There is however no scientific evidence that Echinacea can actually prevent colds or flu.
Echinacea Dosage for Colds and Flu
To treat the common cold and the flu, the Echinacea dosage depends on the form of the Echinacea preparation.
- The Echinacea dosage of Echinacea tincture such as Echinaforce is 20 to 25 Echinacea drops to be taken every 2 hours during the 1st day of symptoms, after that 3 times every day for about 10 days.
- The Echinacea dosage of an Echinacea tea such as Echinacea Plus that consists of the leaves, stems and flowers of Echinacea angustifolia and Echinacea purpurea as well as Echinacea purpurea extract, is 5 to 6 cups of tea on the 1st day of symptoms and then 1 cup daily for the following 5 days.
- The Echinacea dosage of a tablet such as Echinaforce that contains 6.78 mg of Echinacea purpurea crude extract is 2 tablets taken 3 times each day.
Echinacea for cancer
Echinacea for skin
Skin care products that contain Echinacea extract have been shown to help reduce wrinkles as well as improve skin hydration.
Laboratory tests have found that the anti-bacterial and anti-inflammatory properties of Echinacea suppress the growth of Propionibacterium, which is a common cause of acne.
Eczema symptoms were improved and the thin, outer layer of the skin was repaired in a study that made use of a cream that contained extract of Echinacea purpurea. 
Echinacea for pain relief
The Great Plains Indians made use of Echinacea purpurea as a painkiller.
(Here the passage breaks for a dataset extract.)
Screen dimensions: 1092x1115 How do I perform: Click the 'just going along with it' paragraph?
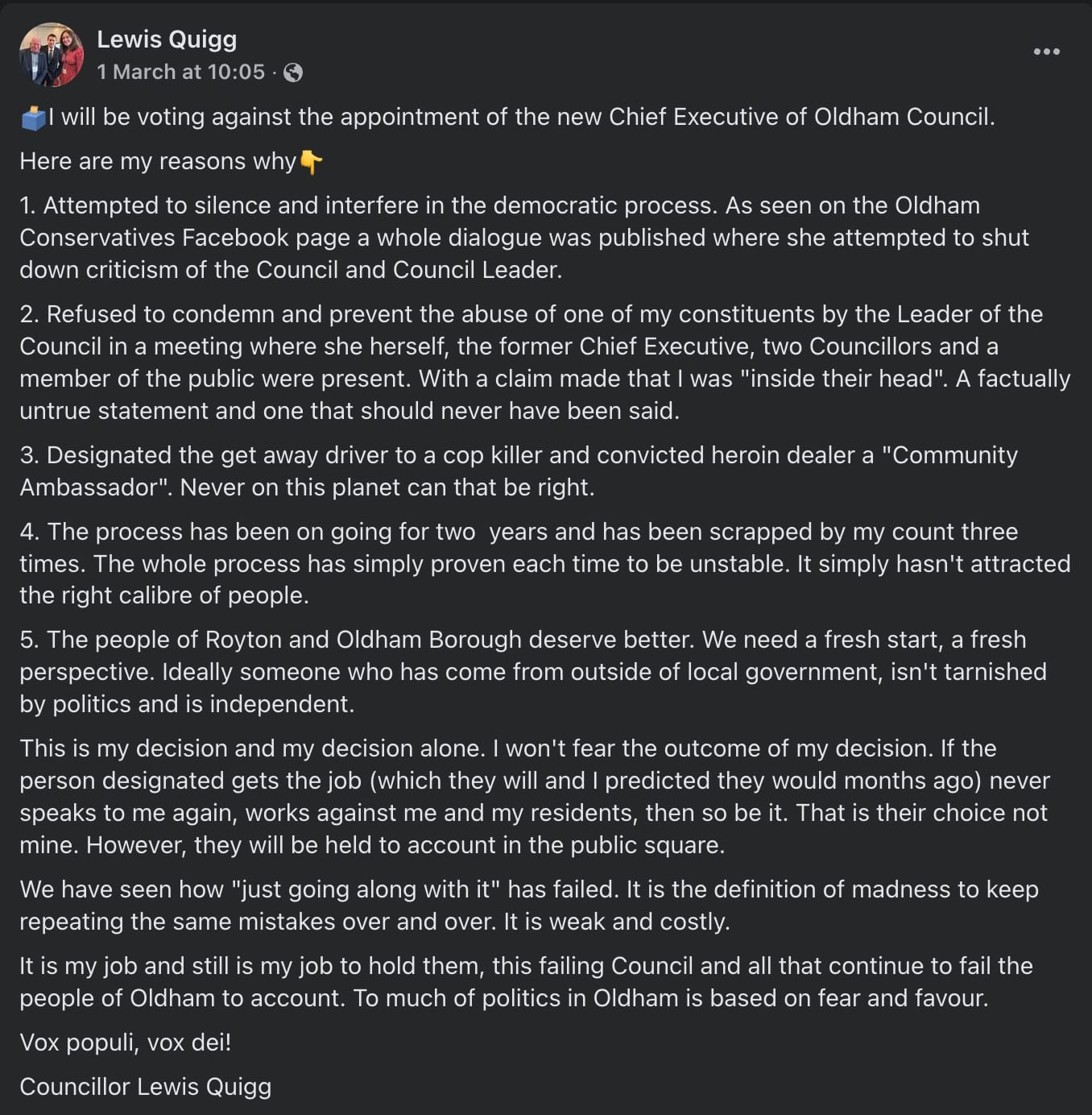(529, 906)
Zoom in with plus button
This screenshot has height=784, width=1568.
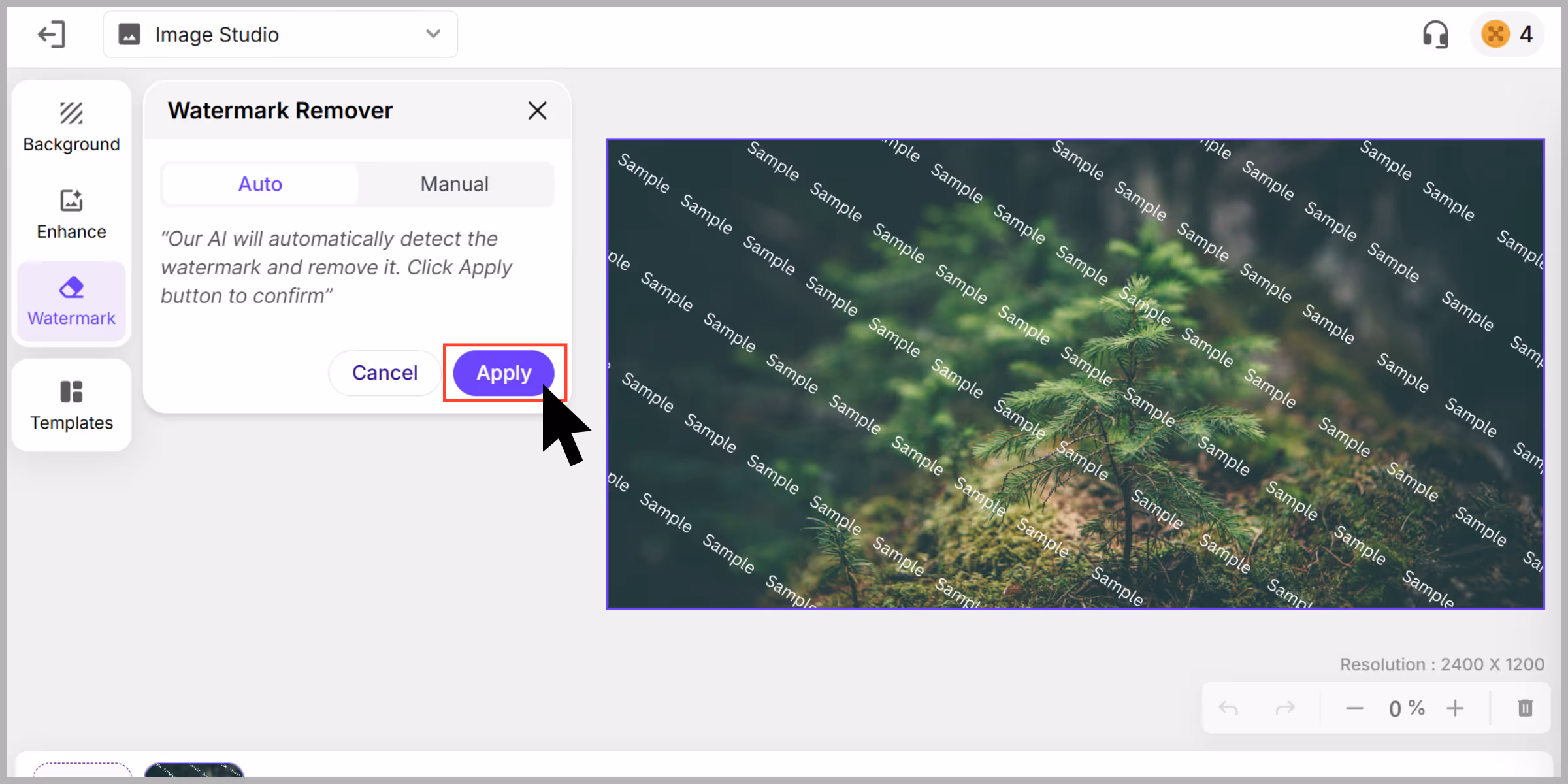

A number of studies have revealed that Echinacea can help with inflammation reduction.
One study found that individuals with osteoarthritis experienced a significant reduction in inflammation and chronic pain when taking a Echinacea extract supplement after not responding to conventional non-steroidal inflammatory drugs.
Echinacea Side Effects
In studies, Echinacea side effects were most commonly of a gastrointestinal nature. Some other Echinacea side effects that have been reported are dizziness, sore throat, headache, dry mouth, insomnia and fever.
Echinacea can also trigger allergies, especially in those who are allergic to marigolds, ragweed or daisies.
Echinacea could have an impact on the immune system which can worsen an auto-immune disorder.